La ricchezza d’una nazione sono i suoi cittadini e noi dobbiamo valorizzarla, non farla andare all’estero. Quando in uno Stato è presente una grave crisi economico-finanziaria, con milioni di persone, lavoratori e pensionati sottopagate o disoccupate, il fattore di crescita sono quei cittadini stessi.

La soluzione la diede il presidente Roosevelt, risolvendo la grande crisi USA del 1929: egli raddoppiò gli stipendi bassi dei lavoratori e le pensioni minime, e intervenne a sostegno degli agricoltori e dei prezzi agricoli. Inoltre Roosevelt emanò leggi per dare più diritti sindacali, democratici e sociali ai cittadini, stabilì un salario minimo garantito, impose strettissimi controlli statali al sistema bancario-finanziario, iniziò parecchie nuove opere pubbliche per favorire l’occupazione, promosse in particolare la ricerca e l’innovazione tecno-scientifica.

In questo modo milioni di cittadini, avendo raddoppiato le entrate, poterono acquistare milioni di prodotti in più, così le imprese poterono vendere milioni di prodotti in più, raddoppiando la produzione, che a sua volta portò a un incremento dell’occupazione, tanto che gli ex-disoccupati ebbero modo d’acquistare significativamente ulteriori prodotti, e così di seguito. Fu istaurato cioè un circuito virtuoso automatico di crescita, che ha fatto diventare gli USA la Nazione più ricca del mondo.

Dove trovò Roosevelt i soldi per attuare tutto ciò? Aumentando la progressività delle imposte fino a un’aliquota di oltre il 90% per le classi più agiate. È il segreto della crescita economica nei momenti di grave crisi. Ma senza la distribuzione di queste entrate alla massa dei lavoratori e pensionati meno abbienti, oppure con l’austerity o con l’aumento delle tasse alle classi medio-basse, la crescita è mera illusione. Si istaura così, difatti, un circuito vizioso di depressione, poiché i milioni di persone con reddito medio-basso sono costretti a comprare ancora di meno, si vendono milioni di prodotti in meno, ancora di più sono le aziende che chiudono, sempre di più i disoccupati, e così di seguito.
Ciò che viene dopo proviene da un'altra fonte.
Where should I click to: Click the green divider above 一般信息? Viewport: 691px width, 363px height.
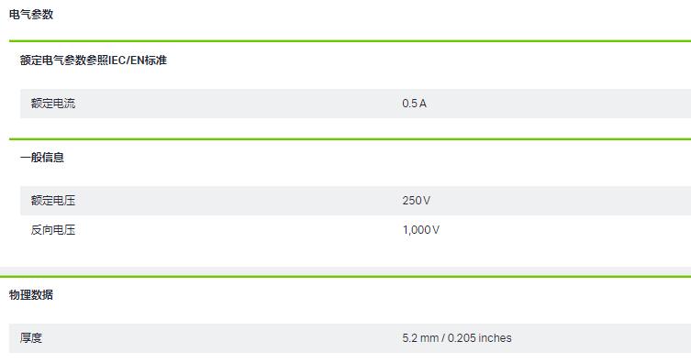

È quello che succede oggi in Italia.

D’altra parte anche se molte aziende potessero produrre o imprese estere investissero in Italia, venderebbero poco (salvo eccezioni), poiché qui la massa ha scarso denaro a disposizione.

Le vecchie strutture non premiano più, neanche i loro fautori. Il progresso impone nuove strutture, l’Italia non deve essere condannata alla miseria progressiva.

Ho cercato di portare una soluzione delle tante perplessità nel “Progetto di Costituzione dell’Unione Europea”, con la UE vista come Federazione della Comunità Europea, documento che è riportato su questo sito in italiano e in inglese. Tale Progetto è basato sulla democrazia diretta di tutti i cittadini e sul loro controllo vincolante nei confronti dei politici, sul periodo breve in carica degli eletti, su un compenso “normale” di questi, sul controllo da parte delle Camere dell’ammontare della moneta emessa e del suo uso, sullo stipendio minimo dei lavoratori adeguato a una vita dignitosa, sulle pensioni il cui importo massimo non può superare il doppio di quello minimo, sullo sviluppo della ricerca e delle innovazioni tecniche, ecc.

Il tutto per una democrazia viva e un'Europa più giusta e unita. Tale progetto si può applicare, mutatis mutandis, sia a qualunque Federazione di Stati nel mondo sia ad ogni singola Nazione, come l’Italia.

Ciò che è impossibile ai cittadini, è possibile alla democrazia diretta dei cittadini. Solo in questo modo si può realizzare la solidarietà universale.